TASK — Reproduce the Blyth Town v Bedlington Terriers match report verbatim, the stretch from "For my second" through "reached the sea.".

DOCUMENT EXTRACT —
= = = = = = =
Posts Tagged ‘Bedlington Terriers’

Blyth Town v Bedlington Terriers, Tuesday 26th December 2023, 3pm

May 31, 2024

For my second Boxing Day game I headed north for an hour or so to Blyth. I was there early enough to be able to leave the car outside the Gateway Park ground. With plenty of time to kick-off I made my way through a housing estate and followed a beck until I reached the sea.

It was busy, with people walking their dogs and strolling along the promenade. You have to stroll on a promenade, it’s compulsory.

With kick-off approaching I retraced my steps and handed over the six quid for admission. I was soon relieved of another two pounds for a raffle. I’m not really sure why I bother as the only thing I’ve ever won at one of these games is a trucker’s cap advertising engine oil. Maybe I should re-train as a lorry driver to get some use out of it.

Gateway Park has a small seventy-seater covered stand and I was there early enough to nab a seat before most of the crowd had left the clubhouse. There was a smaller adjoining standing area for latecomers with others lining the pitch perimeter and many of the two-hundred plus crowd nursing pints that seemed out of place on a cold winter’s afternoon.
= = = = = = =
LISTED ENTRIES —
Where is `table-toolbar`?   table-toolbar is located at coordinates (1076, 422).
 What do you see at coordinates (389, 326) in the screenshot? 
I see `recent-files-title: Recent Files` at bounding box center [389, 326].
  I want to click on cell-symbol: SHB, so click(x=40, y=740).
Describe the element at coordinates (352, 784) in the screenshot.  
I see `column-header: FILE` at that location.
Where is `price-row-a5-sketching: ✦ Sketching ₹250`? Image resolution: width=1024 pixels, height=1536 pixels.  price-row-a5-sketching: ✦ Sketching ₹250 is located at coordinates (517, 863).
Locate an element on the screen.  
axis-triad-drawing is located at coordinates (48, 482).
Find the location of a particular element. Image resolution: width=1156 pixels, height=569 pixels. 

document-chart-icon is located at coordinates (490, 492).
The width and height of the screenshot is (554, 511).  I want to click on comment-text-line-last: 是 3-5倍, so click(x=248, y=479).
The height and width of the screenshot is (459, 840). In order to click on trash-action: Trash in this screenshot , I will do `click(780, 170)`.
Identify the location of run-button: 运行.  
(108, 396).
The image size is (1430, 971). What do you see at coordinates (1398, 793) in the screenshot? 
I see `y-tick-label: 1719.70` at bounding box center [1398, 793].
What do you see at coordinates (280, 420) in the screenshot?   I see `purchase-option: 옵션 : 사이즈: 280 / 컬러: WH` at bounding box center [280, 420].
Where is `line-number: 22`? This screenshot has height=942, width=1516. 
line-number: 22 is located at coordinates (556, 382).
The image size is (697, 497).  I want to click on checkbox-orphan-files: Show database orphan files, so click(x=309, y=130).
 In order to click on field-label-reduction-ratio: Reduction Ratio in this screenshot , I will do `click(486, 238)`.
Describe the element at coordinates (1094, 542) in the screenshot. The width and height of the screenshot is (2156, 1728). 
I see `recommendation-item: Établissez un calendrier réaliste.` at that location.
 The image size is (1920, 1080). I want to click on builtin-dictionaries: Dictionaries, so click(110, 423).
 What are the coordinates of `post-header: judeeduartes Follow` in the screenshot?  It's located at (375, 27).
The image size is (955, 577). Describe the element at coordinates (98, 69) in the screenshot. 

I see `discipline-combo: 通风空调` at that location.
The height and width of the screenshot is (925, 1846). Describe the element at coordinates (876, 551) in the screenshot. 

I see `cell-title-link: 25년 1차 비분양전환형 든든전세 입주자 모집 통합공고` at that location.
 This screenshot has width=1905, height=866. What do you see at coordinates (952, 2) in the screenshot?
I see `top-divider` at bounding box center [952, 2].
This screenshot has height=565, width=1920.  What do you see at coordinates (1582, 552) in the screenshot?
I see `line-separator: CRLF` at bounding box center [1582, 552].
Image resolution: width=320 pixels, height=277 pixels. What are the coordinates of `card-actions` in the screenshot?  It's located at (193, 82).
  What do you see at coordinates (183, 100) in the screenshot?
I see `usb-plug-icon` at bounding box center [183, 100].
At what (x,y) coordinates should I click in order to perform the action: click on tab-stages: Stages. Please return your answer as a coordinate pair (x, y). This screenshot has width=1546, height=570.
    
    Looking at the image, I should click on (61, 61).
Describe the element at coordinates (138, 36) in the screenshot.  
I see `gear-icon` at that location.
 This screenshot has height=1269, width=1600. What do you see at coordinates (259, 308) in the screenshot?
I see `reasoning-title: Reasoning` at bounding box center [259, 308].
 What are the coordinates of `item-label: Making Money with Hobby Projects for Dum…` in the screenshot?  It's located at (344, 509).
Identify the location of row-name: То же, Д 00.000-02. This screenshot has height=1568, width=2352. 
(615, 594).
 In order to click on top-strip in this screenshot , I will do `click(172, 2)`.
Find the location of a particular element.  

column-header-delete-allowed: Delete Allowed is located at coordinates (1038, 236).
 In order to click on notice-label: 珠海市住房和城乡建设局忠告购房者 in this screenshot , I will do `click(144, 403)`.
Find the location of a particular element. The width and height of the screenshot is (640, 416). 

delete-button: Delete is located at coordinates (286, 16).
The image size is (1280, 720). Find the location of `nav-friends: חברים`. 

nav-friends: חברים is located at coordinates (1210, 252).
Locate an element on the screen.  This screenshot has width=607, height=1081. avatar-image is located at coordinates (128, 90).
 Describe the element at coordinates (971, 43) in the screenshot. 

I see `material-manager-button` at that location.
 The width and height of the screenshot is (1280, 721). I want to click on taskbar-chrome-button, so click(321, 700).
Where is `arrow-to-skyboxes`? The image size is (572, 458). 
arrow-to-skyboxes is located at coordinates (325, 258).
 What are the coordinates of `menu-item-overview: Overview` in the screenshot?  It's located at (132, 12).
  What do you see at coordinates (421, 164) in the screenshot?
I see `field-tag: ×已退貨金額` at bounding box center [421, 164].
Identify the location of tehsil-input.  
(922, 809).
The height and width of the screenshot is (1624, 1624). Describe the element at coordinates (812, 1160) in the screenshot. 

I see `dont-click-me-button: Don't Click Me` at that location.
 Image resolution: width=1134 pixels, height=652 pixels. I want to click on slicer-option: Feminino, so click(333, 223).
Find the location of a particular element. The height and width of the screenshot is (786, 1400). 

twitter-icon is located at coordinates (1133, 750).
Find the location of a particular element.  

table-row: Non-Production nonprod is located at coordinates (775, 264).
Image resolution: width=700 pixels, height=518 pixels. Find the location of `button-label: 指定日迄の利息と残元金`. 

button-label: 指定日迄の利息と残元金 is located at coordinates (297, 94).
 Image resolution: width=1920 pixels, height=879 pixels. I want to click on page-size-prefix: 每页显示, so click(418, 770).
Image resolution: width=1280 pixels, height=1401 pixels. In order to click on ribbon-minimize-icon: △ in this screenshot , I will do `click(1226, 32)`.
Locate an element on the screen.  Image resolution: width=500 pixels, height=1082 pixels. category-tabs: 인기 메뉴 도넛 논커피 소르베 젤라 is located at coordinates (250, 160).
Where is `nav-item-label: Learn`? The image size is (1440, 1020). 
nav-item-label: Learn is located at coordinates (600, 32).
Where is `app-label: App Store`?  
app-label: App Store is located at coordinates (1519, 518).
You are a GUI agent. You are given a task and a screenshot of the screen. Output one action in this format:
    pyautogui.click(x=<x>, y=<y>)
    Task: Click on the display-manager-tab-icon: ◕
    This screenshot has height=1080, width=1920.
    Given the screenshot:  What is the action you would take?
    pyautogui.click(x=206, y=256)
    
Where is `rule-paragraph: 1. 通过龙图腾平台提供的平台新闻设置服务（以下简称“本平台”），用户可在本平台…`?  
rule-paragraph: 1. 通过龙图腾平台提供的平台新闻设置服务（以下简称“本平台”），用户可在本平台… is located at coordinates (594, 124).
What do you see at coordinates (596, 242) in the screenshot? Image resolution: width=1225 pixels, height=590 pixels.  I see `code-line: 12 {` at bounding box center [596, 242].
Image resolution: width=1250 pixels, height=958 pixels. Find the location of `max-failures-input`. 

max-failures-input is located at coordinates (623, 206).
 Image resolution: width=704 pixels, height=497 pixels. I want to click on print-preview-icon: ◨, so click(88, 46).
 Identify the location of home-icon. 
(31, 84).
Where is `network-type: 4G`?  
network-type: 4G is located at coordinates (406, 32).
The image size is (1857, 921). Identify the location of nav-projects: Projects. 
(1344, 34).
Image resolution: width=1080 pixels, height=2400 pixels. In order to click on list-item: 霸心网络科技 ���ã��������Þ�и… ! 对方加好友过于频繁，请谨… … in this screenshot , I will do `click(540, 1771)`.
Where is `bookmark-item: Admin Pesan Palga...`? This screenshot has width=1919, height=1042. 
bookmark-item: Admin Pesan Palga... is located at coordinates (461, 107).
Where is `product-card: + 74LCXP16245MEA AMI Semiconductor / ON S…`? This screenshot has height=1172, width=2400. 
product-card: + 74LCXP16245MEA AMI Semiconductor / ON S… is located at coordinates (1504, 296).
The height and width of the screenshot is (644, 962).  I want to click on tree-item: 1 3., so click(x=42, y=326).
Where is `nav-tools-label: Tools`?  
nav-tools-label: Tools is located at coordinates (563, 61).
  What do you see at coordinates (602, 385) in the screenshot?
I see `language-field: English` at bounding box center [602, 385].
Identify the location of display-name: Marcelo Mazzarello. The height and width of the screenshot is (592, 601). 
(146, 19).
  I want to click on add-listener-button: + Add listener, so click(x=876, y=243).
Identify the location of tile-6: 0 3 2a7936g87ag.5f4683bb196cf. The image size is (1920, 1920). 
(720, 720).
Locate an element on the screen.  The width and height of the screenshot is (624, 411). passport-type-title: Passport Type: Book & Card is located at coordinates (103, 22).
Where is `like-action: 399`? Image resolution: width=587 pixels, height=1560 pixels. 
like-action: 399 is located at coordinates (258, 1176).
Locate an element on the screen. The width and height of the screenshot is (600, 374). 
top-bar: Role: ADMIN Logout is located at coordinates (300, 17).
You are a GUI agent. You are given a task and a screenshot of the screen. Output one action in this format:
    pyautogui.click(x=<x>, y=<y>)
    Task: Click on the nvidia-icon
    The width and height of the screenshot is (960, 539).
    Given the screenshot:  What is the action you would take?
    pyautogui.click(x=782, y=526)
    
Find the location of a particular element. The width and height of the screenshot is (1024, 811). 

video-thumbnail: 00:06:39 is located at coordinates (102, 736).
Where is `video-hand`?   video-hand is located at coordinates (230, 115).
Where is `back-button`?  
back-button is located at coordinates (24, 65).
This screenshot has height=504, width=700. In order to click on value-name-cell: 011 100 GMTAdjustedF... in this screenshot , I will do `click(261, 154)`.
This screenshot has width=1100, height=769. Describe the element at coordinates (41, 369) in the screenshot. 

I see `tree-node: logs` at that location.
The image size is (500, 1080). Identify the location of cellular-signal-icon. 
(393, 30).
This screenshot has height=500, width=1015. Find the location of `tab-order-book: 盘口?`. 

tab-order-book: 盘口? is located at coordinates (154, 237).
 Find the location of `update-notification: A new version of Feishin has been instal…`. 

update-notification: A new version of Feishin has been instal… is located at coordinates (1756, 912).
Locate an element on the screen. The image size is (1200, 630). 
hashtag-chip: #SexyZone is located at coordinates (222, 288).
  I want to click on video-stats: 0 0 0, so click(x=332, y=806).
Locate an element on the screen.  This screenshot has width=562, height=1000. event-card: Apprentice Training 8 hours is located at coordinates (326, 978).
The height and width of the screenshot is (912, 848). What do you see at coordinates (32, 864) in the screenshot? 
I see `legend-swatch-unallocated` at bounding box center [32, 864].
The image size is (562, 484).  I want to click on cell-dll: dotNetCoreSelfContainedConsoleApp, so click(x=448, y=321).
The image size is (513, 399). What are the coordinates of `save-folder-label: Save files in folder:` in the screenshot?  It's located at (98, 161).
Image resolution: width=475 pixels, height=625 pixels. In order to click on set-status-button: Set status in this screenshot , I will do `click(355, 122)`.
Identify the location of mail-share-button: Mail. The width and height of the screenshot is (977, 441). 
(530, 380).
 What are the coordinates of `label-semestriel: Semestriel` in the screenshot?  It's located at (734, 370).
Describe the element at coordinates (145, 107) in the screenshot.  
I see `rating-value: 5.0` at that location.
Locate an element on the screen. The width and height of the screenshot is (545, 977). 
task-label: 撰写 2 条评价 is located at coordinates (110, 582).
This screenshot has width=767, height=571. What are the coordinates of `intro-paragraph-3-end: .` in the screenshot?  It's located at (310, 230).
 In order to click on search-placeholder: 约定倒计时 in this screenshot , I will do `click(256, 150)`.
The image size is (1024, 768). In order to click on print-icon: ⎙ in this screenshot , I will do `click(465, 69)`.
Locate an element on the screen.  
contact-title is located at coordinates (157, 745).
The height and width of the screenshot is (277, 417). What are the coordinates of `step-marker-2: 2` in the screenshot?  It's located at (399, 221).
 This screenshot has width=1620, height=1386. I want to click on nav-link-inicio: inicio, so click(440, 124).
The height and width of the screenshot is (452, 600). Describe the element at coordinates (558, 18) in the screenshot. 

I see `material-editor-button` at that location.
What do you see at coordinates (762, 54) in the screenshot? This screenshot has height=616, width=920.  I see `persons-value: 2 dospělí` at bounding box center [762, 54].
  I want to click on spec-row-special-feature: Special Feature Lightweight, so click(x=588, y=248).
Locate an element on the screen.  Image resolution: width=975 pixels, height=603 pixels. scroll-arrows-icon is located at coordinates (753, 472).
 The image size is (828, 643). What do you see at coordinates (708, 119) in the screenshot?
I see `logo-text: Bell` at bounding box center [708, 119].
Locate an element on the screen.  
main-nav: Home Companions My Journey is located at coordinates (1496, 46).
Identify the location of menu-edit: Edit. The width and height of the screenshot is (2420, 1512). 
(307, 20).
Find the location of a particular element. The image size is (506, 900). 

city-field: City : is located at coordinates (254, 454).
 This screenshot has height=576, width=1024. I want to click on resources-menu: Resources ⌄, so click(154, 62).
= = = = = = =
OUTPUT FOR THIS EXERCISE —
For my second Boxing Day game I headed north for an hour or so to Blyth. I was there early enough to be able to leave the car outside the Gateway Park ground. With plenty of time to kick-off I made my way through a housing estate and followed a beck until I reached the sea.